#### TASK REQUIREMENTS
Count up the lines in the following listing that hold the word "agent", then give only that count.

☆ ☆ ☆

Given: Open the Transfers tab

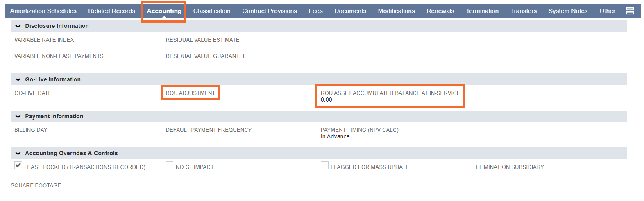Looking at the screenshot, I should point(524,11).
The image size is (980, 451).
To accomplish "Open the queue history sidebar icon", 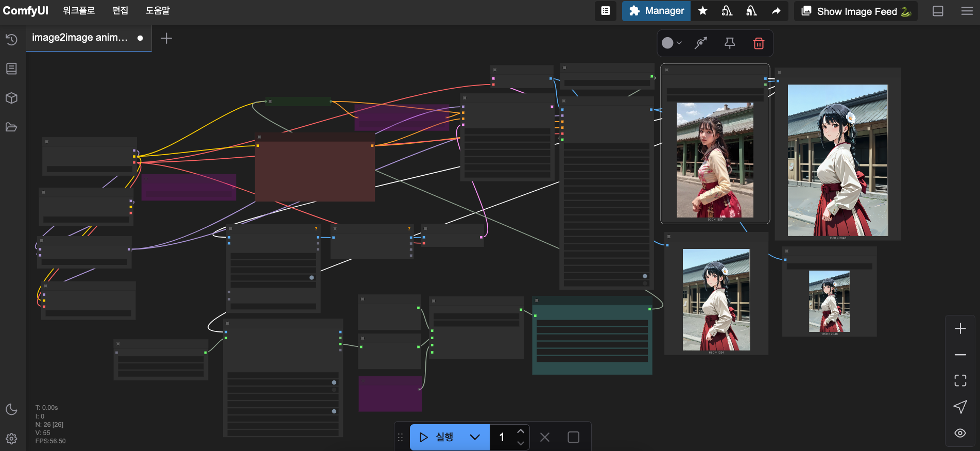I will tap(11, 40).
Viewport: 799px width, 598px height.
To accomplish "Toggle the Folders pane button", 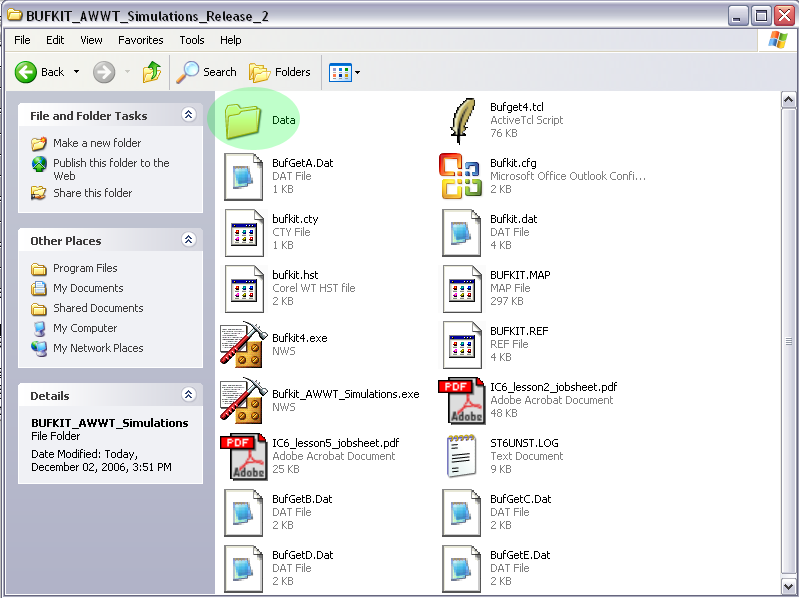I will pyautogui.click(x=280, y=72).
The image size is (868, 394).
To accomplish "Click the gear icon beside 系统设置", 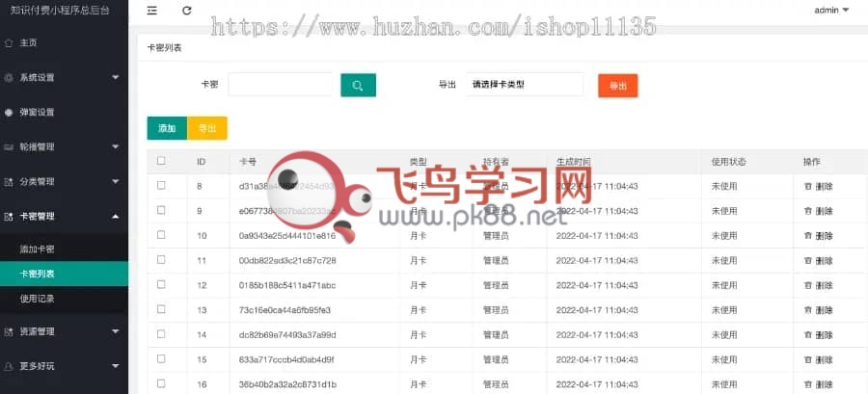I will [9, 77].
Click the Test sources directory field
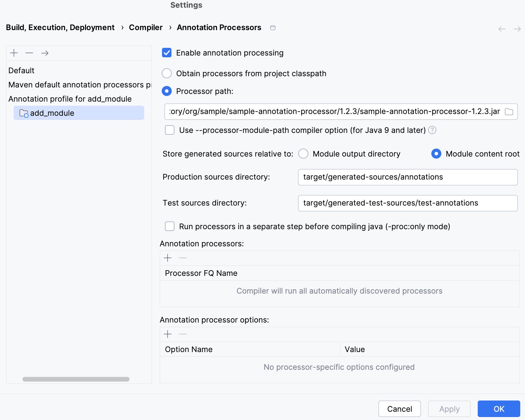Viewport: 525px width, 420px height. [x=408, y=203]
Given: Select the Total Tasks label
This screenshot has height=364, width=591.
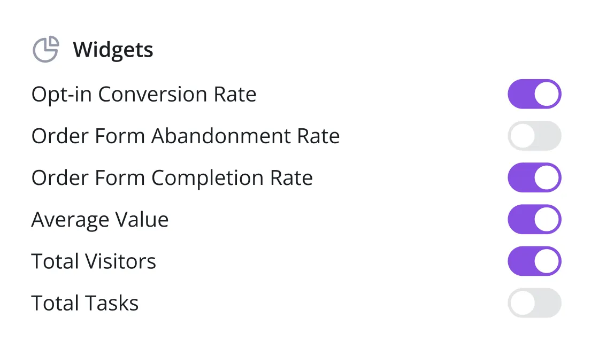Looking at the screenshot, I should click(x=85, y=303).
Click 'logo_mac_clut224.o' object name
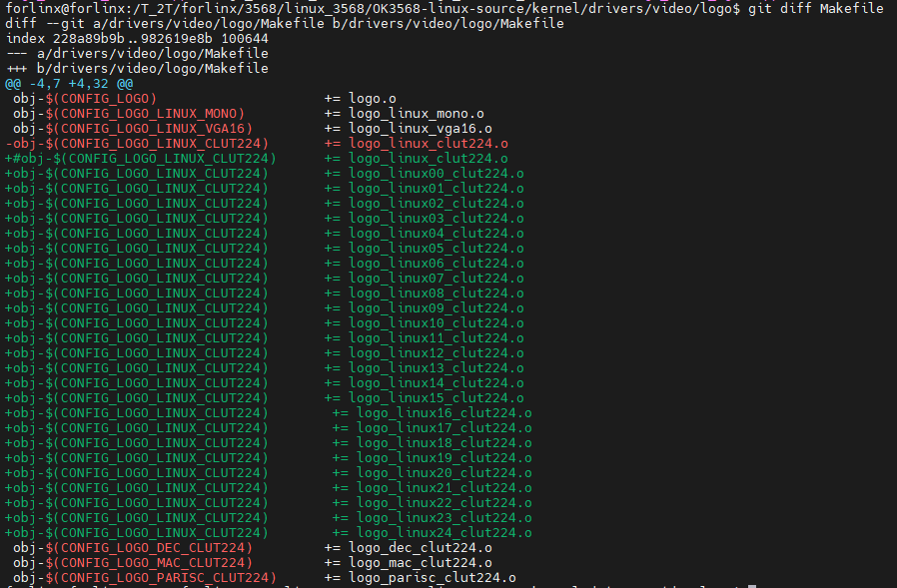The height and width of the screenshot is (588, 897). (x=420, y=562)
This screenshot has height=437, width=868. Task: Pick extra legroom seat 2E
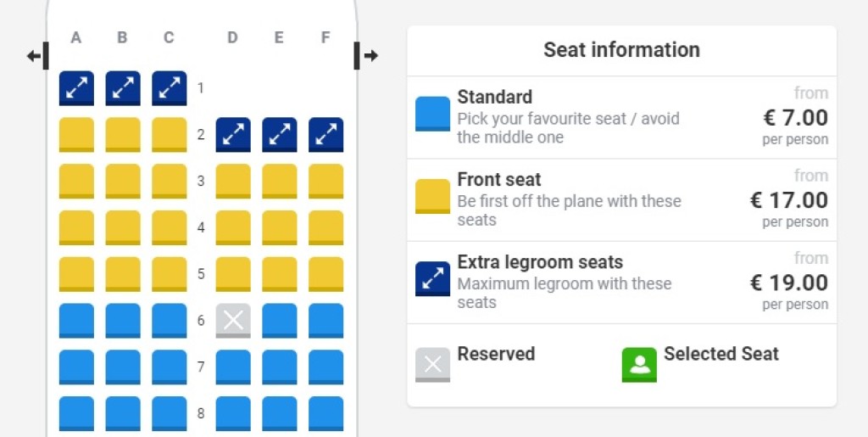tap(280, 135)
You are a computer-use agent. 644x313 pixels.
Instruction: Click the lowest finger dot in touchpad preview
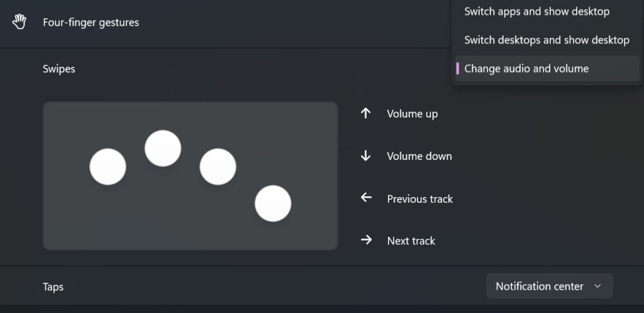273,203
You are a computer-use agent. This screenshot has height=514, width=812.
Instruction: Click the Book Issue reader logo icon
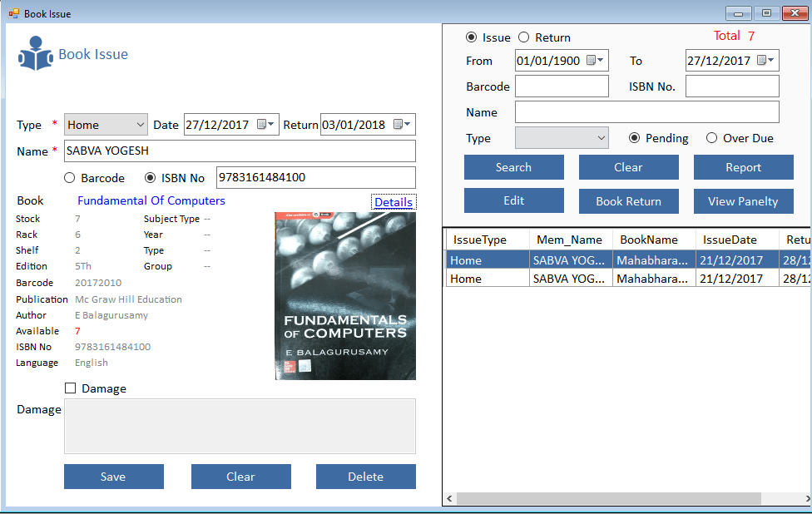click(x=36, y=54)
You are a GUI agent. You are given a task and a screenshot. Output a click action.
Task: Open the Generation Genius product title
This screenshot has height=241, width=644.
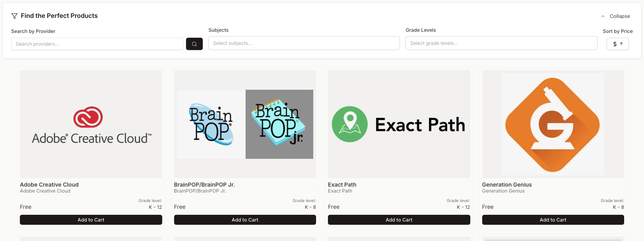tap(507, 185)
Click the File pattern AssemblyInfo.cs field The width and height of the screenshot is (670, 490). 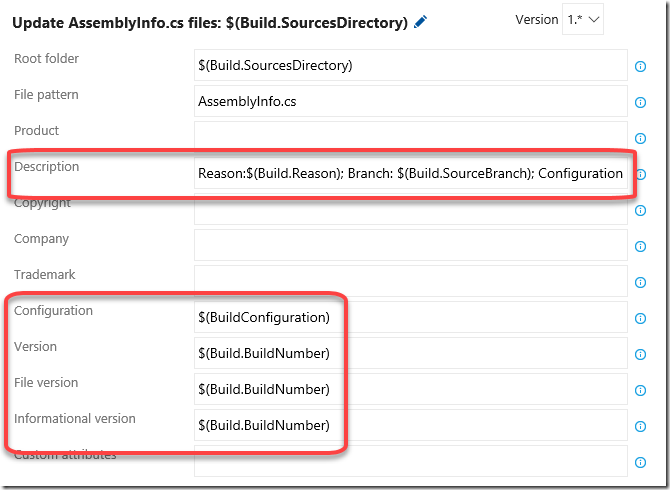411,101
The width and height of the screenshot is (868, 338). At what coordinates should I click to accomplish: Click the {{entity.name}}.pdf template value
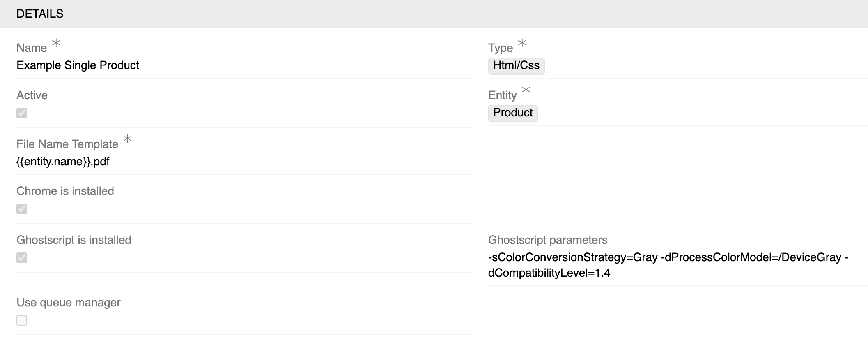coord(63,162)
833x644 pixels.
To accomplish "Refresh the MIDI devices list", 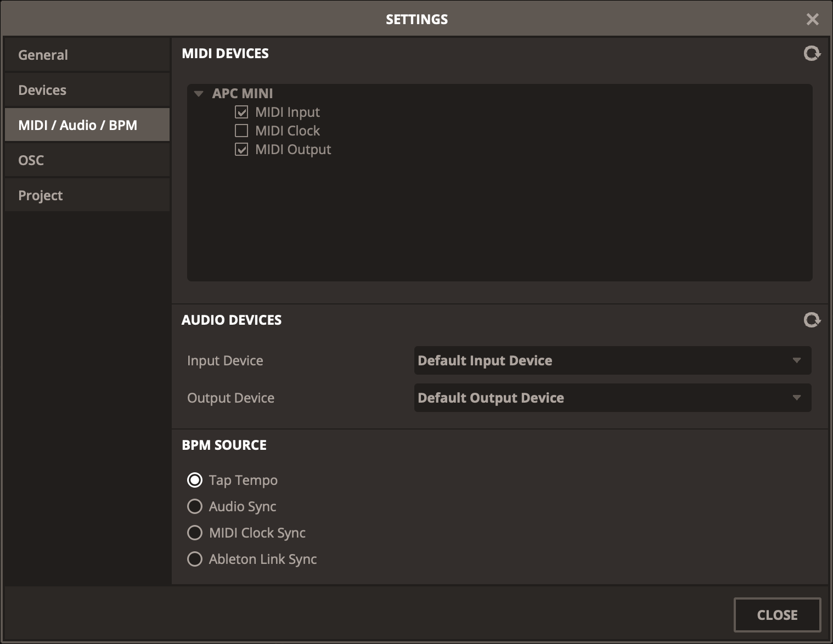I will (812, 53).
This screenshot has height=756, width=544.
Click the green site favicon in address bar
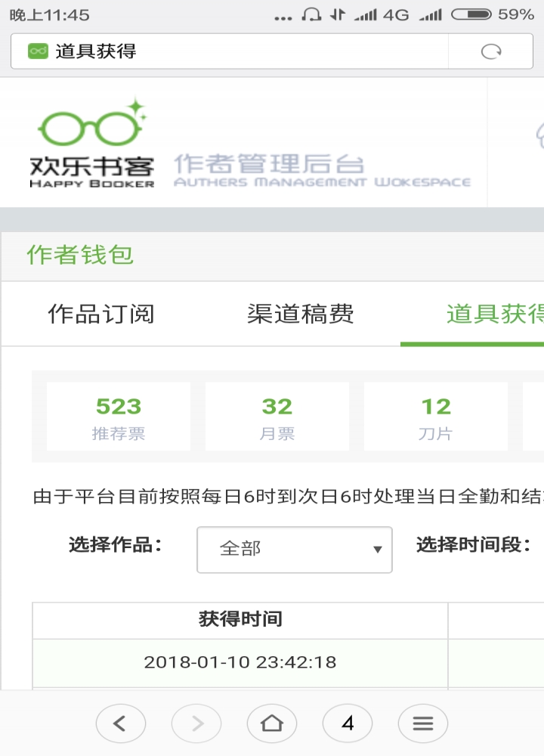38,51
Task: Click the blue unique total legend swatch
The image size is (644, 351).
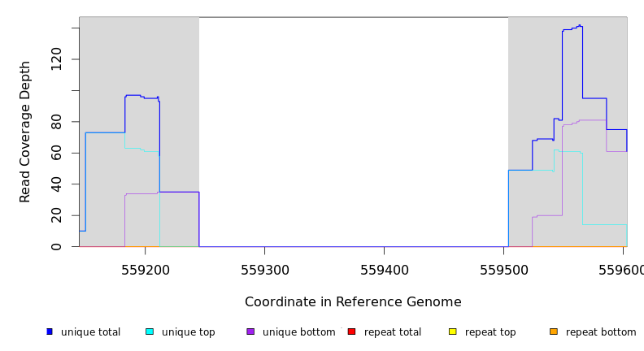Action: pos(50,332)
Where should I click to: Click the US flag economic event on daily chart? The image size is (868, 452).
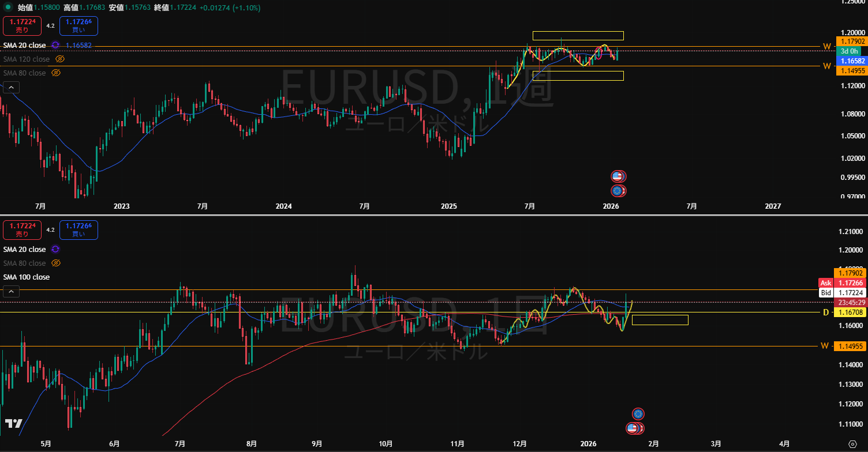click(x=633, y=428)
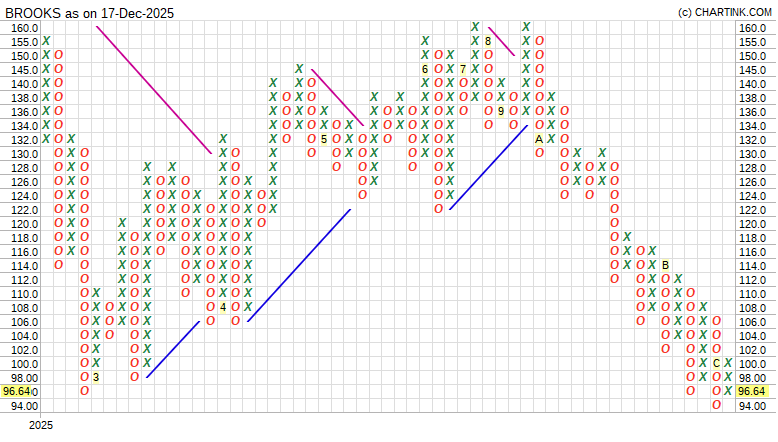The width and height of the screenshot is (778, 442).
Task: Click the month marker 3 on the chart
Action: click(x=96, y=377)
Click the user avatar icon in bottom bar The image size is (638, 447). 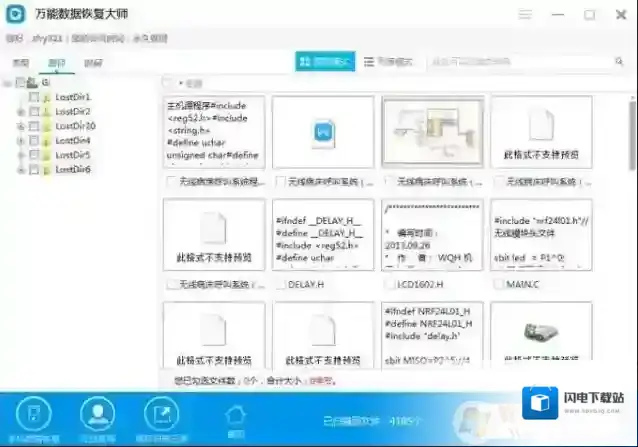tap(97, 413)
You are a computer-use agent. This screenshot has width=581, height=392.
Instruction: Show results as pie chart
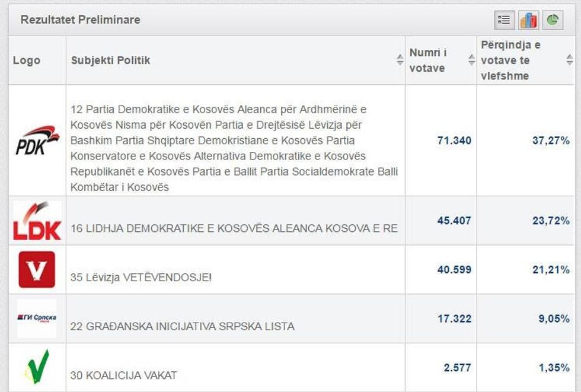pos(552,20)
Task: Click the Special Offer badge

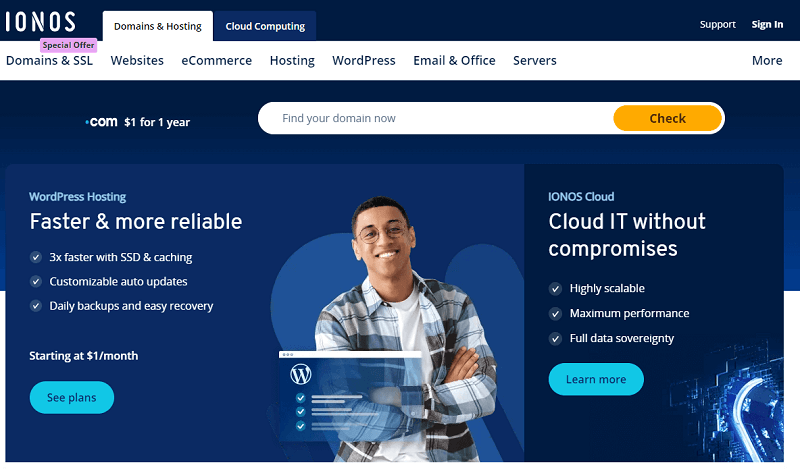Action: [x=68, y=45]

☆ ☆ ☆

#### RESPONSE TO THE TASK
4